The Letter, Issue 30, Spring 2004, Pages 19 - 30
EXAMINING A CLINIC OF THE NOT-ALL *
Claude-Noele Pickmann
When Lacan introduced the notion of the not-all into psychoanalytic
knowledge, at the beginning of the seventies - more than thirty years ago
then - his goal was 'to draw out (faire sortir) something new about
feminine sexuality'. He says it explicitly in the seminar Encore: 'We have to
pave the way by means of an elaboration of the not-all. This is my real
topic this year, behind this 'Encore', and it is one of the meanings of my
title. Hopefully I will manage to draw out something new about feminine
sexuality.'[1]
'Faire sortir' (literally, to make exit) is a strange expression in French
when it is a question of theory. It evokes the idea of a concrete skill like, for instance, that of the magician who is able to extract an unexpected object from an unlikely place. Here, however, it is going to be a question of logic, about a skill with logic, and this is the reason why this expression evokes especially the idea of forcing. It is the structure itself which Lacan is going to attempt to force. Indeed, The woman, the one that Lacan tells us does not exist, can only exist paradoxically, by making a hole at the very heart of the structure. That being so, one can say that Lacan gives a place to the feminine as such, in the structure; the feminine as such, or in
other words as the Other sex, as what is radically Other to the signifier, but also as what comes to ask the question of the heteros at the very heart of the world of the One, phallically ordered.

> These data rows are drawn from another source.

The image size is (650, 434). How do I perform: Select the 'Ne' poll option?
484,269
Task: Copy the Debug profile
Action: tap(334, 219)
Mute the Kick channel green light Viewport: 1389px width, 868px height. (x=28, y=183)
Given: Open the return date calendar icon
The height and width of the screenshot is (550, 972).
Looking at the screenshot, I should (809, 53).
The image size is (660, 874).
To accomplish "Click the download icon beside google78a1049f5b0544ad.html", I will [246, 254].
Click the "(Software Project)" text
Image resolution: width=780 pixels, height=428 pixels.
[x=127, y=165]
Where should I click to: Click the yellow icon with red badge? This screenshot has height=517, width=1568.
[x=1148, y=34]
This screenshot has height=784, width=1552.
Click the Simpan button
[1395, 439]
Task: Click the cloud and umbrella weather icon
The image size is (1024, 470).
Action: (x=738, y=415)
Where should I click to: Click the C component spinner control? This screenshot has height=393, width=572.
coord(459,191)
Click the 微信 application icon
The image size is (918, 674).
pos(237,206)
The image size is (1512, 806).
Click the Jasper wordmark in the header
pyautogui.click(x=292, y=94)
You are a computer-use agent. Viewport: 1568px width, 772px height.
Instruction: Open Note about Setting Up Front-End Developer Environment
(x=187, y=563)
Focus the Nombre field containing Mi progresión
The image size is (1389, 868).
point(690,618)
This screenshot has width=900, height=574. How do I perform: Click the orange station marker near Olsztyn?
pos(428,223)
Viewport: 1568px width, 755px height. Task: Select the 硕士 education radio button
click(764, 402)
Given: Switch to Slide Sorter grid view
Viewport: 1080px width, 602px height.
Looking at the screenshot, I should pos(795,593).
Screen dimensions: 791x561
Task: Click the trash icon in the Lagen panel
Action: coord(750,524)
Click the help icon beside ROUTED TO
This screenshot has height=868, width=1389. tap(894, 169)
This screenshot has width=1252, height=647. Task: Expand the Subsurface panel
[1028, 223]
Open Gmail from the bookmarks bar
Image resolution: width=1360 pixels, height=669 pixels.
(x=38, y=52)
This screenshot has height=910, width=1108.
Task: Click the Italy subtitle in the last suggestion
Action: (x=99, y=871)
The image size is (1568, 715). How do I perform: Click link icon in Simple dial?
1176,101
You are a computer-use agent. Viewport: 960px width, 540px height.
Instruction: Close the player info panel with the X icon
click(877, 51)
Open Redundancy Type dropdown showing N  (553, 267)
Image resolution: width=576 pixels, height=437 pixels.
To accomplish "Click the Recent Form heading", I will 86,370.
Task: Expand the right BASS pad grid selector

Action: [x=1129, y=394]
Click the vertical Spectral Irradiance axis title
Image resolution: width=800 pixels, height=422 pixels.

The first consequence, therefore, is that it divests the question of the feminine of all its Imaginary associations. Up to this it had been posed in
terms of mystery or enigma, terms which, calling upon an added signification, could only ever miss it. It is from this that everything has always been able to be said concerning women; everything, which as we know is another way of saying absolutely anything whatsoever.